Letzte Szene des ereignisreichen Tages in Winsen: der Ball im großen Saal des Schützenhauses. Der König von 1966, Franz Uschkoreit, bat die Mariners an seinen Tisch und bewirtete sie
königlich.
Das eigentliche Ereignis stand noch aus. Der Redakteur, dem die Gäste morgens in die Arme gelaufen waren, führte ungezählte Telefongespräche. Am Ende stand eine Einladung des Kommandanten der
"Randolph" zu einem Gegenbesuch des Winsener Schützenkorps. Nicht nur das, der Redakteur erreichte, daß die Bundeswehr am nächsten Morgen, also gleich am Dienstag nach dem Schützenfest, einen Bus
zur Verfügung stellte. Mit 50 Schützen darinnen rollte dieser nach Hamburg zur Überseebrücke.
Die Besatzung staunte nicht schlecht, als da 50 Männer in grünen Uniformen, jede Brust ordenübersät, das Kriegsschiff enterten. Die drei ins Schützenkorps aufgenommenen Mariners standen grüßend
an der Gangway. Mit einem Superlift, eigentlich bestimmt für den Transport von Flugzeugen, ging es hinauf in luftige Höhe auf das Flugdeck. Hier Begrüßung durch den stellvertretenden
Kommandanten, W.B. Morton, und Erwiderung durch Schützenkommandeur Wilhelm Massa.
Das Riesenschiff (42000 Tonnen) stammte aus dem Zweiten Weltkrieg, erfuhren die Winsener.
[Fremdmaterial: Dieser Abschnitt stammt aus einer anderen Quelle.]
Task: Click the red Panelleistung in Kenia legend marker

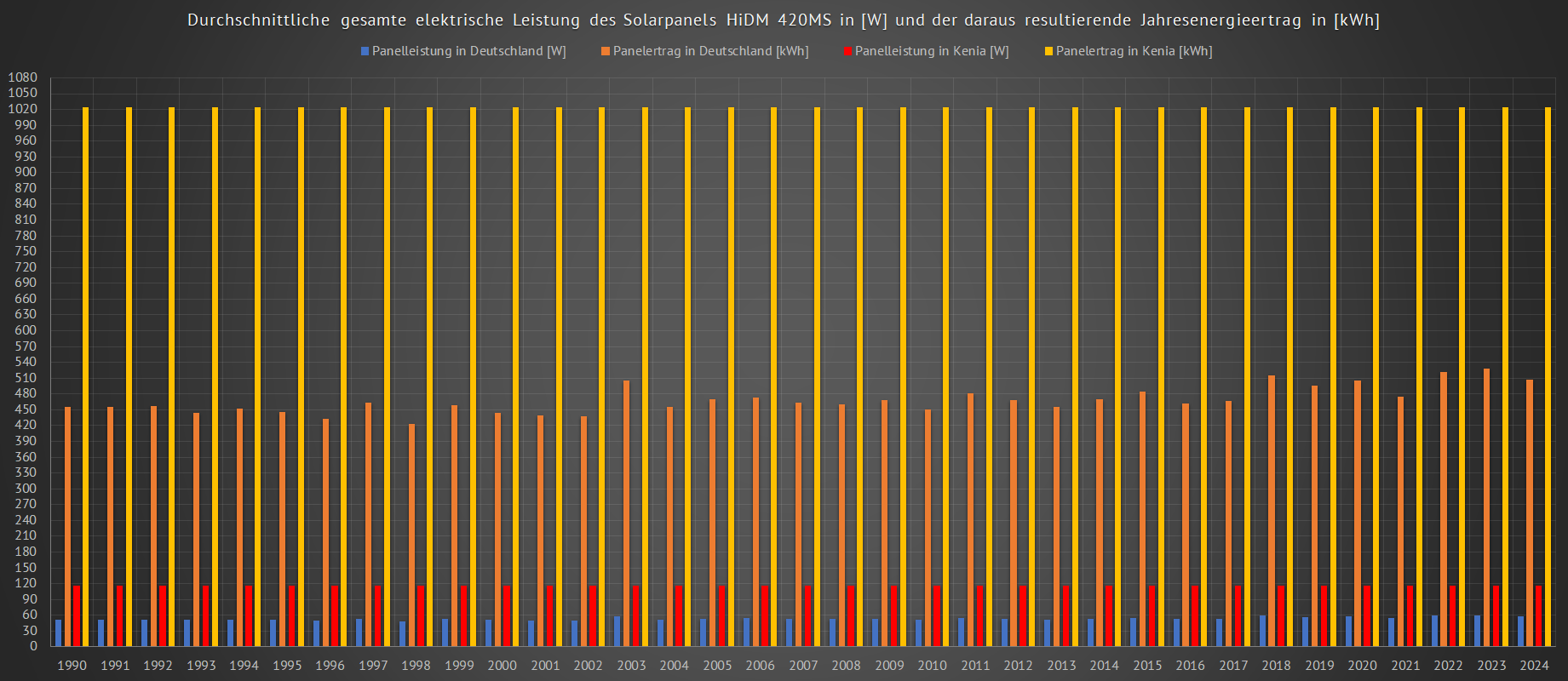Action: [x=847, y=51]
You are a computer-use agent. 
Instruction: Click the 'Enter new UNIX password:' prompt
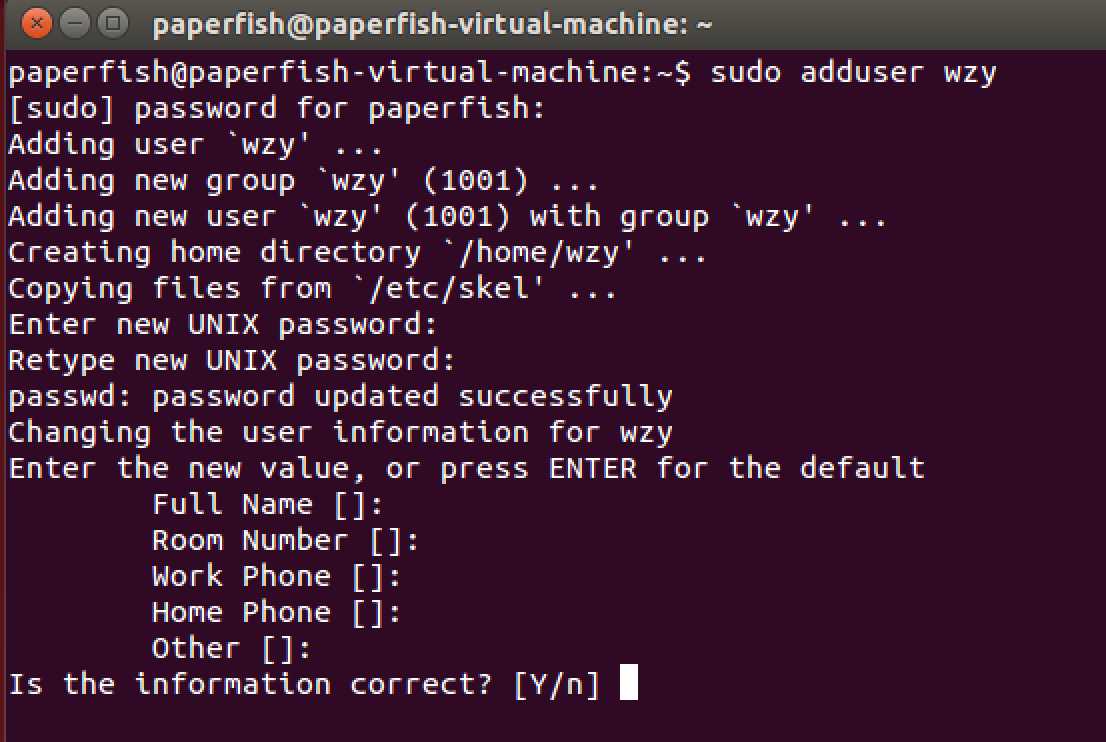(x=223, y=324)
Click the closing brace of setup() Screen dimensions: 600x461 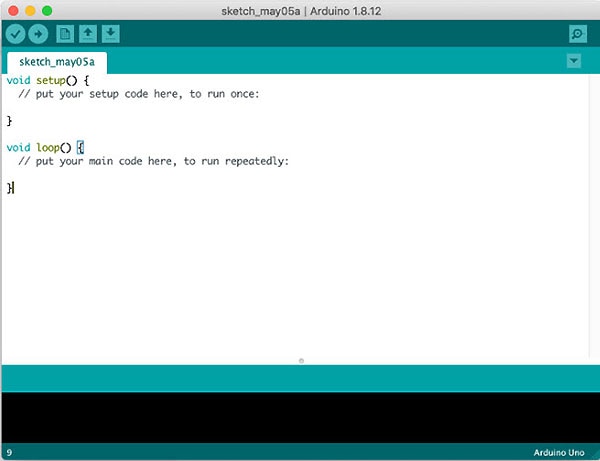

Im Pazifik war es gegen die Japaner eingesetzt gewesen. Auf dem Flugdeck, aber auch innerhalb des
Schiffes konnte man überall die Spuren con Granateinschlägen erkennen. Insgesamt 303 Flugzeuge hatte die "Randolph" abgeschossen. 87000 Tonnen Schiffsraum hatte sie versenkt.
Ein großartiges Erlebnis für Kommandeur Massa und die Seinen. Gegessen wurde übrigens in der First-Class-Messe.
Geraume Zeit nach dem Ausflug auf dem Flugzeugträger traf in der Redaktion des "Winsener Anzeiger" ein Dankschreiben von Kapitänleutnant Horst-Dieter Maurer aus Glücksburg ein. Der war als
deutscher Verbindungsoffizier für die "Randolph" abgestellt gewesen und einer der Hauptorganisatoren der ganzen Unternehmung. Nun dankte er für das kleine Geschenk, das ihm Kommandeur Massa
überreicht hatte, und erinnerte sich lebhaft der gelungenen Begegnung zwischen Schützen und Mariners.